The term “complementary strand”, as is used herein in the context of gRNA, refers to a target nucleic acid strand that is substantially complementary to, i.e. can base pair with, the spacer sequence of the gRNA. The complementary strand will base pair with, and bind to, the gRNA. Said complementary strand is either a target single stranded molecule, or one of the strands of a double stranded target molecule. In the latter case, binding of the gRNA to the complementary strand will displace the non-complementary strand of the target molecule.

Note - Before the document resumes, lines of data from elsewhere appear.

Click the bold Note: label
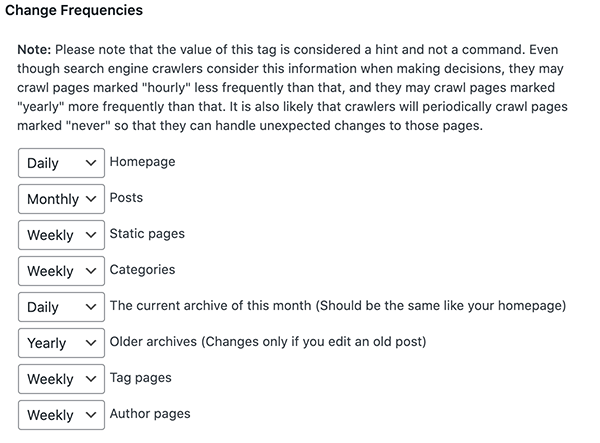Image resolution: width=600 pixels, height=443 pixels. 38,49
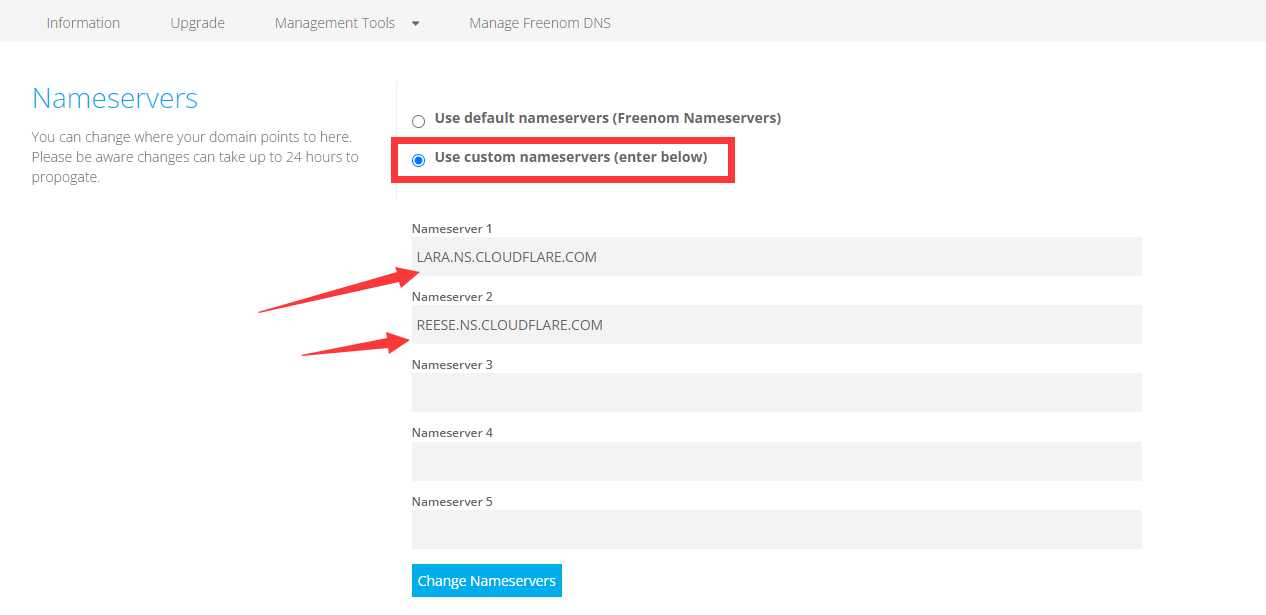Select the default Freenom nameservers radio button
Image resolution: width=1266 pixels, height=615 pixels.
tap(419, 121)
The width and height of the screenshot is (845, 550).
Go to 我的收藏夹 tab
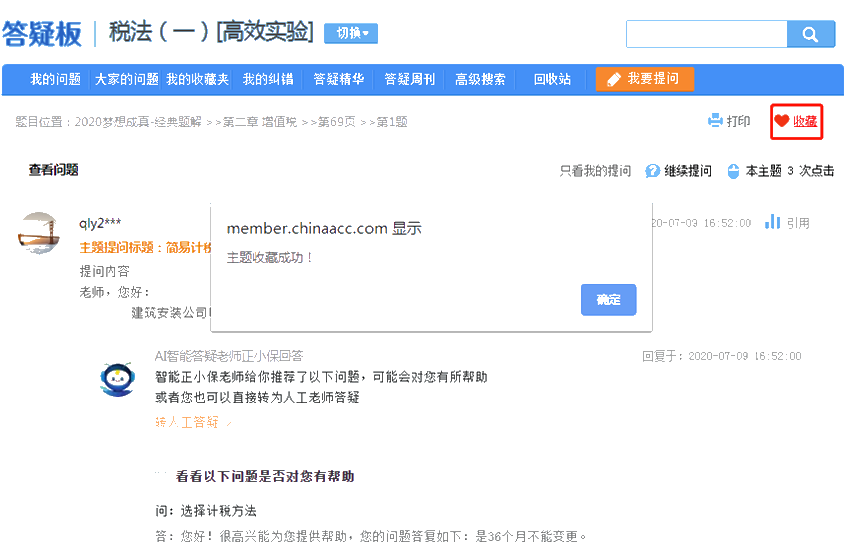[197, 79]
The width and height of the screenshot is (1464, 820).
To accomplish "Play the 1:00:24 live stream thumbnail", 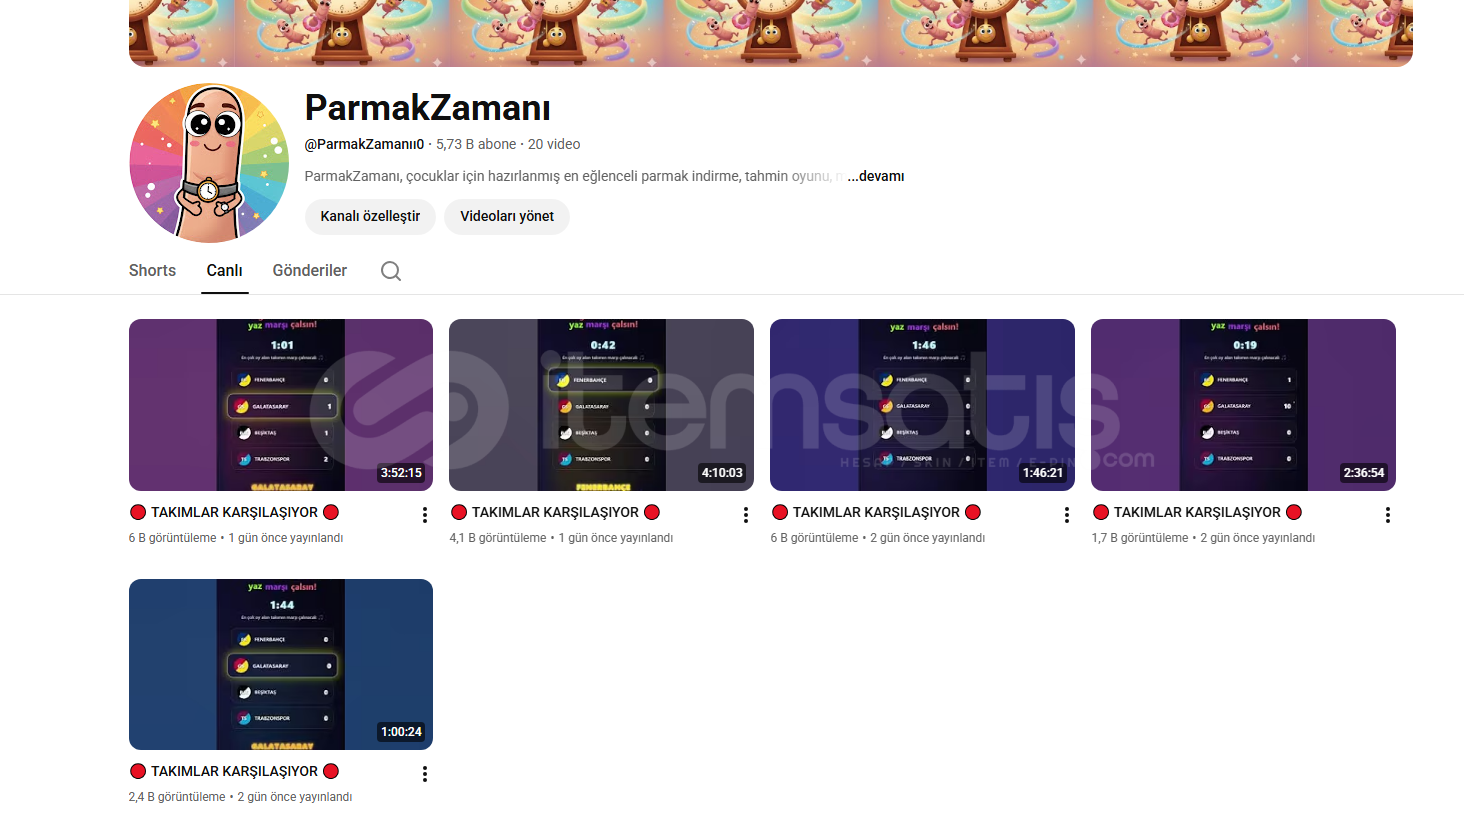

The term “protospacer adjacent motif (PAM)”, as is used herein, refers to an additional nucleic acid sequence that is present on the target nucleic acid and resides adjacent to the protospacer sequence. The PAM size and location varies by CRISPR system and is typically a 2- to 5-bp sequence that may be located upstream or downstream of the protospacer motif. The presence of a PAM is required for unfolding of a double stranded target nucleic acid, such that the spacer sequence of a gRNA can find its complementary protospacer sequence on the target nucleic acid and base pair with it.

The term “cleavage-deficient”, as is used herein, refers to a Cas protein that is unable to cut the double stranded target nucleic acid. In the context of base-editing a double stranded target nucleic acid (dstna) molecule, the term refers to an enzyme that is not able to digest a dstna molecule, i.e. cut both strands of a dstna molecule. A cleavage deficient Cas may generate a nick in a dstna molecule, i.e. cut only one of the strands of a dstna molecule. A nickase-active variant can be generated, for example, by alanine substitution of an aspartate residue (D10A) of Cas9, producing a nick on the targeting strand, while the H840A alteration generates a nick on the non-targeting strand DNA (Jinek et al., 2012. Science 337: 816-821; Gasiunas et al., 2012. PNAS 109: E2579-E2586; Cong et al., 2013. Science 339: 819-823; Mali et al., 2013. Nature Biotech 31: 833-838). A R1138A mutant of LbCas12a and AsCas12a functions as a nickase ((Yamano et al., 2016. Cell 165: 949-62). Another existing nickase variant includes a FnCas12a K1013G/R1014G double mutant which can cut only the non-target strand (WO 2019/233990). Nicking of the non-edited strand may increase to efficiency of base editing. As is known to a person skilled in the art, a cleavage-deficient Cas protein may be a naturally occurring Cas protein, optionally together with an inhibitor that inhibits (ds) cleavage activity, or a mutated Cas protein. Examples of known cleavage-deficient mutants Cas proteins are dCas9(D10A and H840A) (Perez-Pinera et al., 2013. Nature Methods 10: 973-976), Cas9(D10A) and Cas9(H840A) (Shen et al., 2014. Nature Methods 11: 399-402), and nCas9 (Zong et al., 2018. Nature Biotech 36: 950-953). A relevant mutant of MmuC2C4 is D385A (mutation of aspartic acid at position 485 to alanine), which may result in an RNase deficient caspase. An AsCas12F1 cleavage deficient mutant comprises the amino acid alteration D225A.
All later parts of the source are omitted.